§ **Selected excerpt**:
++++++

What gets people is the noise and recoil. Ignore it. Nothing on earth can stop the gun from recoiling or making noise. You can't avoid it. Concentrate on your sight picture and press your trigger to get the surprise shot. Front sight, front sight, front sight, BANG! Rifle or handgun you should focus on your front sight or reticle. When you anticipate the shot you'll jerk the trigger and flinch and throw your shot off. Ball and dummy work great to get your concentration on sight picture and trigger control.

I've also smacked my son in law with a stick everytime he flinched. He didn't like it but he did do better. Practice, practice, practice, dry fire or live. Doesn't come over night.
 
I have problem with flinching just before the round goes off, and I end up
Pulling my shot. Any help would be greatly appreciated if you have a suggestion
to help me out
Yeah...stop flinching! LOL!

++++++

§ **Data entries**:
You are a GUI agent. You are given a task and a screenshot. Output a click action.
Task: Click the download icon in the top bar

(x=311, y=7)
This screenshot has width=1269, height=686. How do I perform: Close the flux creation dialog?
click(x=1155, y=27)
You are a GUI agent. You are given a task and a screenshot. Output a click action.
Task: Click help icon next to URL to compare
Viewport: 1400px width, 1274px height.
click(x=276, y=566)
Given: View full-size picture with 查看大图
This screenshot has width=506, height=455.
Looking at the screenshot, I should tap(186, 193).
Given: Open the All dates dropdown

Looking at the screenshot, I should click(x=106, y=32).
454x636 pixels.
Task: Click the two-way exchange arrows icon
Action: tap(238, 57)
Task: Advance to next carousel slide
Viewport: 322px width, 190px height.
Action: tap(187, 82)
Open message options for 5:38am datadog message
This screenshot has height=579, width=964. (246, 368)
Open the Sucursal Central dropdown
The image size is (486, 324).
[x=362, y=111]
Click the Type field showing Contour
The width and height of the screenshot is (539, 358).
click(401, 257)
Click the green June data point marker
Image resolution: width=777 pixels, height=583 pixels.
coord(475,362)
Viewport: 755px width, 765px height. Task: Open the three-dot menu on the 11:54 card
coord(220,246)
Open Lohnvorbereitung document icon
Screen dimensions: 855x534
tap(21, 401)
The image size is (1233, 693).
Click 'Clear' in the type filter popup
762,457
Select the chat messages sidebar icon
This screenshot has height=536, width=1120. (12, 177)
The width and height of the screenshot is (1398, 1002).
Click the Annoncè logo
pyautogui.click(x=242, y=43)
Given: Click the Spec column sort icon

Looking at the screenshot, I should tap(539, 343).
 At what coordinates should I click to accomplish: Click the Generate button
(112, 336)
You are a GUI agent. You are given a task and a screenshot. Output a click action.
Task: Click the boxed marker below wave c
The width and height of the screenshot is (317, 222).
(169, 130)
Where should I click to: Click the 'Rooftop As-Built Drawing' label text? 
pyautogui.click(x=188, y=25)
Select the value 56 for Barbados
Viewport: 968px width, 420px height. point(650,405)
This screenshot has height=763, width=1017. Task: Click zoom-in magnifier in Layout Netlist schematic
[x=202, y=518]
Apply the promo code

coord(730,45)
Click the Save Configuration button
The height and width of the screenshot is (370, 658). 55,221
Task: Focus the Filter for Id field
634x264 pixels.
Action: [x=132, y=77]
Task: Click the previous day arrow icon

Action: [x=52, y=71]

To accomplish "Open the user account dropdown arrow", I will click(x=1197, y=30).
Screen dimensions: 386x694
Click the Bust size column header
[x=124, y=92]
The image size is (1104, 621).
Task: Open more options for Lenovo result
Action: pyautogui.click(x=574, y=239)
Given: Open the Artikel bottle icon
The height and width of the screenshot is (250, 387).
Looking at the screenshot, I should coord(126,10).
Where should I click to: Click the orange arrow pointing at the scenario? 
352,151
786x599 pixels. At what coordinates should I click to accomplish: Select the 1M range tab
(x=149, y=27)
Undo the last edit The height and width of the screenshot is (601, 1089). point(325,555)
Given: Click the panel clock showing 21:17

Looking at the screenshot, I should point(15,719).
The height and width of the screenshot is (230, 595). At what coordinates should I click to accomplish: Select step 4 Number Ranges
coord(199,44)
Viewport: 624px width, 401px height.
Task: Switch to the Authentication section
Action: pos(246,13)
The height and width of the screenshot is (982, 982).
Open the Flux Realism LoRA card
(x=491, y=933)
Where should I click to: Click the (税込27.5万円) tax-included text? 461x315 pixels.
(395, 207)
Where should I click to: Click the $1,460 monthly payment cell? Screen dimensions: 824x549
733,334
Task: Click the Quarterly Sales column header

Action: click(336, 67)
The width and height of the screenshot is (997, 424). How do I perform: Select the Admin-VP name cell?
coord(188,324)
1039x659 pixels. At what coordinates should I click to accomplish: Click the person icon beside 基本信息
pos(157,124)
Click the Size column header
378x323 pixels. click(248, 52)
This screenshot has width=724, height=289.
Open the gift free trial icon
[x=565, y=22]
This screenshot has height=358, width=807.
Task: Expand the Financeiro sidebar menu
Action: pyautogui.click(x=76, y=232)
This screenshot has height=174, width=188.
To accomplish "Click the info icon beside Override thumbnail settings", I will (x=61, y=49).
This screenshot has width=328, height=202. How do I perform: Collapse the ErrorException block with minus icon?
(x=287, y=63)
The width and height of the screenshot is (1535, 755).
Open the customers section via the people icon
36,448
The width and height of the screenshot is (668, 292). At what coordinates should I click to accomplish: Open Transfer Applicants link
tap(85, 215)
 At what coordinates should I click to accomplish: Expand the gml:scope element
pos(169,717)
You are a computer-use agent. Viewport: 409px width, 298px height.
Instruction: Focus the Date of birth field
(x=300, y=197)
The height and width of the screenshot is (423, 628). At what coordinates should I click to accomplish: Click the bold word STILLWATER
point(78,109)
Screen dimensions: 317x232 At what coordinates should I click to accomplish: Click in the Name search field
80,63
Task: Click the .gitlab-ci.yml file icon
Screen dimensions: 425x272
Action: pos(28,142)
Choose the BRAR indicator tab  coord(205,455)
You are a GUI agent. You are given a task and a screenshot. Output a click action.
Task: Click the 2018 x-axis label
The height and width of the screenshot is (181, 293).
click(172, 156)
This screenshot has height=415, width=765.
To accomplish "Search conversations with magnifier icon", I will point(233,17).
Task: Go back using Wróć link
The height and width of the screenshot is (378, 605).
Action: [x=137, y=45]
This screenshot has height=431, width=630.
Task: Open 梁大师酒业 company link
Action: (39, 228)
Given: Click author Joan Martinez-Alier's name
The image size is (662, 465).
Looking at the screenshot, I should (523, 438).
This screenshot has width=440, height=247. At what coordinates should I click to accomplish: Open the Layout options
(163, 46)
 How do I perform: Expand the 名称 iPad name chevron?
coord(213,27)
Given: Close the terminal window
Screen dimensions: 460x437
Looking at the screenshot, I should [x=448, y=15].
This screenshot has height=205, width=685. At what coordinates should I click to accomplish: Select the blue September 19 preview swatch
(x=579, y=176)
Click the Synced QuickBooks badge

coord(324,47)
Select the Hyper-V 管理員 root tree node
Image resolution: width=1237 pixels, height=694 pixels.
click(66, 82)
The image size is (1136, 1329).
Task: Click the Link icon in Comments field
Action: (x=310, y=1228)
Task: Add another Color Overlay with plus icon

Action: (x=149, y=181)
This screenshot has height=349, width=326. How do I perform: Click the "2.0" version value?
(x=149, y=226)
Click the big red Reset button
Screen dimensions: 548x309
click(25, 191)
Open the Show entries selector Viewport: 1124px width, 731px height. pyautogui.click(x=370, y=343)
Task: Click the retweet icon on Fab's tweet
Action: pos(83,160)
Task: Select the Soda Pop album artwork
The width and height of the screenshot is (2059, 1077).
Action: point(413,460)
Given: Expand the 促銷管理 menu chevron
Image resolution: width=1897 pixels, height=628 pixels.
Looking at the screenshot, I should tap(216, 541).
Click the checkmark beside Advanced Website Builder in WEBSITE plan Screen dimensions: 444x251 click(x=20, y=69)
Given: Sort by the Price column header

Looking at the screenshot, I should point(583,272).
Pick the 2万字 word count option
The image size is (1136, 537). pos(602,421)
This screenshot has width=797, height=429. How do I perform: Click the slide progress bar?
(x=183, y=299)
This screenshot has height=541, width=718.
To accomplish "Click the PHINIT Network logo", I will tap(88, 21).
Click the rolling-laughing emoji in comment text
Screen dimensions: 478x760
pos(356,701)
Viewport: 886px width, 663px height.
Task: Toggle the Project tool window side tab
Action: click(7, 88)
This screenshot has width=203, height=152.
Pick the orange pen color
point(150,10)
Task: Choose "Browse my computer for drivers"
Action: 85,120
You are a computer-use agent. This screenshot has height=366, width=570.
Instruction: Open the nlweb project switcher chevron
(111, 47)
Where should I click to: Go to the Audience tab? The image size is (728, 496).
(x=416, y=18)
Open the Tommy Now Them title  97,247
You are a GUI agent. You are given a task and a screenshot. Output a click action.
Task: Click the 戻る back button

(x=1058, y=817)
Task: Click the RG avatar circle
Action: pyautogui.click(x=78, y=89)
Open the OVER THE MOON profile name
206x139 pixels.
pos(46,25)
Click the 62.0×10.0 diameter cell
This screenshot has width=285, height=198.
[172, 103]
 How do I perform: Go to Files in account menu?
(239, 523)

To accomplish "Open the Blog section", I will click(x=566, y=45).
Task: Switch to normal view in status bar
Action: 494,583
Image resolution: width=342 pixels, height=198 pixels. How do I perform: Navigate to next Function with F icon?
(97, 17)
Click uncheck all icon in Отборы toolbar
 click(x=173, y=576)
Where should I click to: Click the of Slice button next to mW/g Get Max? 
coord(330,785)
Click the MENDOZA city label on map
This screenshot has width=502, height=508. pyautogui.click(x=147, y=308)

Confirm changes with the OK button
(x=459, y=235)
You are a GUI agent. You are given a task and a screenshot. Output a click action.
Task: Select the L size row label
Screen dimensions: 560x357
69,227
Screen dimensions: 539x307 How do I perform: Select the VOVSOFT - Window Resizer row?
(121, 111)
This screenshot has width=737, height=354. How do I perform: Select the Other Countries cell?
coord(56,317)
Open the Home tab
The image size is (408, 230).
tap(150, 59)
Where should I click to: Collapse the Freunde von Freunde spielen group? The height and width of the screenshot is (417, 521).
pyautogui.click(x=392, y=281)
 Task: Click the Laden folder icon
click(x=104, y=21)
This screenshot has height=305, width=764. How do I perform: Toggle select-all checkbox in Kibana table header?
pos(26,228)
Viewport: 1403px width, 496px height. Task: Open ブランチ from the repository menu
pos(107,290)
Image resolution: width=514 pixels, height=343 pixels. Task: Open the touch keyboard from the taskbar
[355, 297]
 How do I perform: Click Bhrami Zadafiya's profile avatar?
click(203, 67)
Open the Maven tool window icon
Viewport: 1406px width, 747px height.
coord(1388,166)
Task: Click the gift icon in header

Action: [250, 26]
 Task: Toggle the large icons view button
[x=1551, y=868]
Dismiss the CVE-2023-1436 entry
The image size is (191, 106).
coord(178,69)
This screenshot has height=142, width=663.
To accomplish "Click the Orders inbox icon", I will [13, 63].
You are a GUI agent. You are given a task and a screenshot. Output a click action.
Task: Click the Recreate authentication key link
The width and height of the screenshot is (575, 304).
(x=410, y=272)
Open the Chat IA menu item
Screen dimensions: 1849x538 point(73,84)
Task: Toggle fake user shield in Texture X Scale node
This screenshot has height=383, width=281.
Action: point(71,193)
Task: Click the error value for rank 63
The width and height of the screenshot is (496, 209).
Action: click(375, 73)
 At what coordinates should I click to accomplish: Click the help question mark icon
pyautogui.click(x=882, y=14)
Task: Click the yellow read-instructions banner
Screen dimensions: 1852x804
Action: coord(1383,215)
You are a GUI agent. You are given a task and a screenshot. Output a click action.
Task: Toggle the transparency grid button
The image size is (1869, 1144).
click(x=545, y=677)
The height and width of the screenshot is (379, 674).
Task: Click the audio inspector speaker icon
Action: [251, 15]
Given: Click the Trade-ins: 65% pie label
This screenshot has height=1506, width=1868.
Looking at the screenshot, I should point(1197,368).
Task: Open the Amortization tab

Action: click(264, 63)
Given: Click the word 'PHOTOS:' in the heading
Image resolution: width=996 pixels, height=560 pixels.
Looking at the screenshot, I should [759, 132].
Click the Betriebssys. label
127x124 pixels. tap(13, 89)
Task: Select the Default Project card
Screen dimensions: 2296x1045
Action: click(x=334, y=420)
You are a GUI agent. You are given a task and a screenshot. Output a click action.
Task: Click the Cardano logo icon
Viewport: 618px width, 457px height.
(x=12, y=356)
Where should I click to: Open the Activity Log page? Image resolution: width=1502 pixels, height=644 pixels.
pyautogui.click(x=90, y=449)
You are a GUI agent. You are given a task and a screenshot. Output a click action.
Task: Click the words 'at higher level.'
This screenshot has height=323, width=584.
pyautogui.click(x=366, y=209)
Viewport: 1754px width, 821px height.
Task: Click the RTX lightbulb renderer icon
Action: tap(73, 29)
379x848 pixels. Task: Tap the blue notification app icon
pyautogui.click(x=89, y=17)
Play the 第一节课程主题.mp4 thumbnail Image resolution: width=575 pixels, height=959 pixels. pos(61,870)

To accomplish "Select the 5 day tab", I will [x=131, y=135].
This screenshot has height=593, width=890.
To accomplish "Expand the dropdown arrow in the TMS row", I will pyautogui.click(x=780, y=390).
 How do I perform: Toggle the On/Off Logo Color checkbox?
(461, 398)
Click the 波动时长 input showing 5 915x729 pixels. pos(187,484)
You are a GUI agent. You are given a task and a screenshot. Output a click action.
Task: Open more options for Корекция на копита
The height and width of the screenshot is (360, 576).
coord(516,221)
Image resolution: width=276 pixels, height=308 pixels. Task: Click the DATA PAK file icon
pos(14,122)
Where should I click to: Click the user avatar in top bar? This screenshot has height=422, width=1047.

++++++

§ **Written instruction 1**:
Based on the text about flinching while shooting, mark each statement (a), (b) and (c) yes or no, and quote the words from that text that decide it.
(a) Recoil and noise can be avoided with enough practice.
(b) The front sight or reticle should be the focus with a rifle as well as a handgun.
(c) Ball and dummy drills help with sight picture and trigger control.
§ **Written instruction 2**:
Continue the text about flinching while shooting, picking up right after its final line.
Nothing in the data entries matters for the work asked here.

§ **Written answer 1**:
(a) No: "Nothing on earth can stop the gun from recoiling or making noise."
(b) Yes: "Rifle or handgun you should focus on your front sight or reticle."
(c) Yes: "Ball and dummy work great to get your concentration on sight picture and trigger control."

§ **Written answer 2**:
Only way to fix it is practice. Shoot as much as you can. Focus on the target more than anything else. Eventually you won’t have to think about it. You’ll know you got it when you go to touch off a round forgetting the safety is on and when the trigger squeeze doesn’t ignite the round, you don’t flinch.

Also helps tremendously when you focus on follow through after the shot. When you are zoned in on the target and thinking about the follow through afterwards, it makes your brain focus on that instead of what your brain wants to do before the shot. Proper follow through on a shot is one of the most important aspects in your form to shoot accurately. As a Hunter, proper follow through is extremely important for me. It allows me to see animal reactions to impacts at long range in my scope after recoil and allows for quick follow up shots if required.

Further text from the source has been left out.